VCI-Präsident Markus Steilemann sagte zur konjunkturellen Lage der Branche: „Der Chemiebranche stehen weitere dunkle Monate bevor. Viele Unternehmen befinden sich mit ihrer Produktion in Deutschland bereits heute in einer äußerst dramatischen Lage, vor allem wegen der massiv gestiegenen Energiekosten. Besonders der Mittelstand hat erhebliche Probleme, bei auslaufenden Lieferverträgen für Strom oder Gas Anschluss- oder Neuverträge abzuschließen. Bei Wintereinbruch und sinkenden Gasspeicherständen wird sich die Situation weiter verschärfen. Deshalb brauchen wir jetzt schnell und unbürokratisch breit wirkende Energiepreisbremsen, damit die Lage sich nicht noch weiter zuspitzt.“

Prognose

Der VCI geht angesichts der anhaltend schwierigen Lage für die Branche für das Gesamtjahr 2022 weiterhin von einem Rückgang der Produktion von 5,5 Prozent aus. Für die Chemieproduktion (ohne Pharma) wird ein Minus von 8,5 Prozent erwartet.

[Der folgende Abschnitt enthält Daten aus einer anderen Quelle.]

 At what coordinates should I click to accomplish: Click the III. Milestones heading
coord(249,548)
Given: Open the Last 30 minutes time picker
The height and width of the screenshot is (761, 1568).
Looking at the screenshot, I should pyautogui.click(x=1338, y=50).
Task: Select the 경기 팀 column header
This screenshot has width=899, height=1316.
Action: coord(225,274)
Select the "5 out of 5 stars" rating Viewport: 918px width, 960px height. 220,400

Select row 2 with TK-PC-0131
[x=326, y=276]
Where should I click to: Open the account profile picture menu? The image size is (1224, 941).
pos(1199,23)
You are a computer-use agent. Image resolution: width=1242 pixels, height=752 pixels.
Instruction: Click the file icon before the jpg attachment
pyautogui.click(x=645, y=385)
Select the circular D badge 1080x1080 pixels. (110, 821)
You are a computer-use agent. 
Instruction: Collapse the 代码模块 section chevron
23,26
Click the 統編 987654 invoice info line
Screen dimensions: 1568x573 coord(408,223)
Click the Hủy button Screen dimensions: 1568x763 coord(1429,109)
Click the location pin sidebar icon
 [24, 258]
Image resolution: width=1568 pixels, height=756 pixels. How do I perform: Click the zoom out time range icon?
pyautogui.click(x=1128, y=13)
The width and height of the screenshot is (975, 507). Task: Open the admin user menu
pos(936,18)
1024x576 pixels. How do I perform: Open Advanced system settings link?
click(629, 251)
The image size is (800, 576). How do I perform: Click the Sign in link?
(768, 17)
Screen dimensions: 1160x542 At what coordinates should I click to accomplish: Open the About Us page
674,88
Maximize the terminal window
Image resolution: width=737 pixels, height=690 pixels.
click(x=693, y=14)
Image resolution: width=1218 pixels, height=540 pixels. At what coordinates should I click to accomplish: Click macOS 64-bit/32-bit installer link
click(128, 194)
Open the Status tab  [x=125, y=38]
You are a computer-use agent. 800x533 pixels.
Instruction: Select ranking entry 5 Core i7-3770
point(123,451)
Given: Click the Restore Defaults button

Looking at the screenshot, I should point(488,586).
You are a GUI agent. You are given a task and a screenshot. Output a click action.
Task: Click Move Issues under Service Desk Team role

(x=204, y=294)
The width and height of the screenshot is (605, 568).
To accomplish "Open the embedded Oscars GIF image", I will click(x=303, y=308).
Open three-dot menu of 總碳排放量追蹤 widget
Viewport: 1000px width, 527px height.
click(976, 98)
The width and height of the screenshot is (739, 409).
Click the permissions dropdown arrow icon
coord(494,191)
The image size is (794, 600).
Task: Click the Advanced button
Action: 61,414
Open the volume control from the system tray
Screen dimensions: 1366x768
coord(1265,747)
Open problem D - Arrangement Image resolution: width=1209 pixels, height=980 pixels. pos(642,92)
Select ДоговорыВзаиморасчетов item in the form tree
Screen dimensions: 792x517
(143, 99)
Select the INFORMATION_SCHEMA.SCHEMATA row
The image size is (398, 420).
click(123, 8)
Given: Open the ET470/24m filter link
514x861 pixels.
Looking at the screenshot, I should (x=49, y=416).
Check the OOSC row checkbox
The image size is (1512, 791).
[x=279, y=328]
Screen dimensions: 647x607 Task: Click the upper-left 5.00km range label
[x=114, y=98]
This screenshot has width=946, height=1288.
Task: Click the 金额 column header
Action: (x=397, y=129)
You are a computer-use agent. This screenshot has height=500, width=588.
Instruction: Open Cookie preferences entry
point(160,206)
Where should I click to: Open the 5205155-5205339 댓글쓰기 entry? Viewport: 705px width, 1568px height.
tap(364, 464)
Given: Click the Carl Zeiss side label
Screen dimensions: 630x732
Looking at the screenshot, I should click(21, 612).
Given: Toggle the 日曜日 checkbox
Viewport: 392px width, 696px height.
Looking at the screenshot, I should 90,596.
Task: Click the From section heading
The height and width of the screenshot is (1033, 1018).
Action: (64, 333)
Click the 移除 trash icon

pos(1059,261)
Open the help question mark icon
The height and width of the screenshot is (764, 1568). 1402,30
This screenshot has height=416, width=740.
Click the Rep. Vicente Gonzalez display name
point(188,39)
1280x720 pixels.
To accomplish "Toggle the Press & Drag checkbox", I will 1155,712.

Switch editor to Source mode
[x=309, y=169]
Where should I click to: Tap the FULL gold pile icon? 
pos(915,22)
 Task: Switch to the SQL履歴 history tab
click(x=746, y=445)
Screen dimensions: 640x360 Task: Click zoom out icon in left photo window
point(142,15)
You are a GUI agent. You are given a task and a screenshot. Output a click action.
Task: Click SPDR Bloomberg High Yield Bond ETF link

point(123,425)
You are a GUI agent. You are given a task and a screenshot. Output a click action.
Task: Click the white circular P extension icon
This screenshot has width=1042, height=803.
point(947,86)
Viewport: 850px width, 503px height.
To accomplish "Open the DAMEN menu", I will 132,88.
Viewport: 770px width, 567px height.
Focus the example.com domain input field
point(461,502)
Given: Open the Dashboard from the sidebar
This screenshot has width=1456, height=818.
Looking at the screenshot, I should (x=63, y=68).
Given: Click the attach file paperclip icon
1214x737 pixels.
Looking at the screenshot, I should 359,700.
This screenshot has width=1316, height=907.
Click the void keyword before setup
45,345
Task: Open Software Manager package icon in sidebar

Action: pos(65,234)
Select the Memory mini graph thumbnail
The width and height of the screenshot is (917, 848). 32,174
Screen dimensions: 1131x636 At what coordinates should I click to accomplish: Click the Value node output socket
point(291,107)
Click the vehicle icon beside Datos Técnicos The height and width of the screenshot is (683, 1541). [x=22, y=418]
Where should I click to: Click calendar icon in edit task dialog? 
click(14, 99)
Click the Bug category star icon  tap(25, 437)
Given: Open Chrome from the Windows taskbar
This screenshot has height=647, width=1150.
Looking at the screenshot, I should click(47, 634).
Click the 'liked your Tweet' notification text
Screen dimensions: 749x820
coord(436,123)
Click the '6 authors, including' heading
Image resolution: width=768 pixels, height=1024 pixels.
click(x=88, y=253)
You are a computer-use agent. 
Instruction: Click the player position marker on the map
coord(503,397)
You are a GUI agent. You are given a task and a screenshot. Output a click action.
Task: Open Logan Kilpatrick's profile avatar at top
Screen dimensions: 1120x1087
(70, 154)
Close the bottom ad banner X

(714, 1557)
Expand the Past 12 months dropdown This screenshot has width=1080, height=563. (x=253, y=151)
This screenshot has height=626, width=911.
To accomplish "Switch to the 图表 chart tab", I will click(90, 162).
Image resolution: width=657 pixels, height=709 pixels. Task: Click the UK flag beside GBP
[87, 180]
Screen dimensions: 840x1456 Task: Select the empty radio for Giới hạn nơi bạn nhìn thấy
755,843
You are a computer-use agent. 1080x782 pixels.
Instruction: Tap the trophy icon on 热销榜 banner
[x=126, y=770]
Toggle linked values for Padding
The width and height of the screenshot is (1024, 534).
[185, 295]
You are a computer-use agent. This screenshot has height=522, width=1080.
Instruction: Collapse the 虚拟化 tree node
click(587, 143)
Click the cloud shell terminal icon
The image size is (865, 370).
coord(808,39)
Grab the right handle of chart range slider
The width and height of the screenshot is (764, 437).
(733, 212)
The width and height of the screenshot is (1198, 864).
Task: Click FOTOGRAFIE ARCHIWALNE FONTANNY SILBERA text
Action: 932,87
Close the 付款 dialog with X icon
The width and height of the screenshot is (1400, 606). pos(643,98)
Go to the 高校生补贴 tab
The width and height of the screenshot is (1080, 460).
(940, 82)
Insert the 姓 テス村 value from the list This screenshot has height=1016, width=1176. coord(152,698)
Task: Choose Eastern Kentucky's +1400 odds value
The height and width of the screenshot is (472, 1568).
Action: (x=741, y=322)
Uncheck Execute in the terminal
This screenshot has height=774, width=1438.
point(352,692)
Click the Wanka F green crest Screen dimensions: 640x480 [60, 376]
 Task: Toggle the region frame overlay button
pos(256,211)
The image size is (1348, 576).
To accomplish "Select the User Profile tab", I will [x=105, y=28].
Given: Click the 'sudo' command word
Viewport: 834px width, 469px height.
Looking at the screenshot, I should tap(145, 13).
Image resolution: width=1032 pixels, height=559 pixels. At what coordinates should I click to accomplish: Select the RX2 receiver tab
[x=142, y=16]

Der Verband der Chemischen Industrie (VCI) vertritt die Interessen von rund 1.900 Unternehmen aus der chemisch-pharmazeutischen Industrie und chemienaher Wirtschaftszweige gegenüber Politik, Behörden, anderen Bereichen der Wirtschaft, der Wissenschaft und den Medien. 2021 setzten die Mitgliedsunternehmen des VCI rund 220 Milliarden Euro um und beschäftigten über 530.000 Mitarbeiterinnen und Mitarbeiter.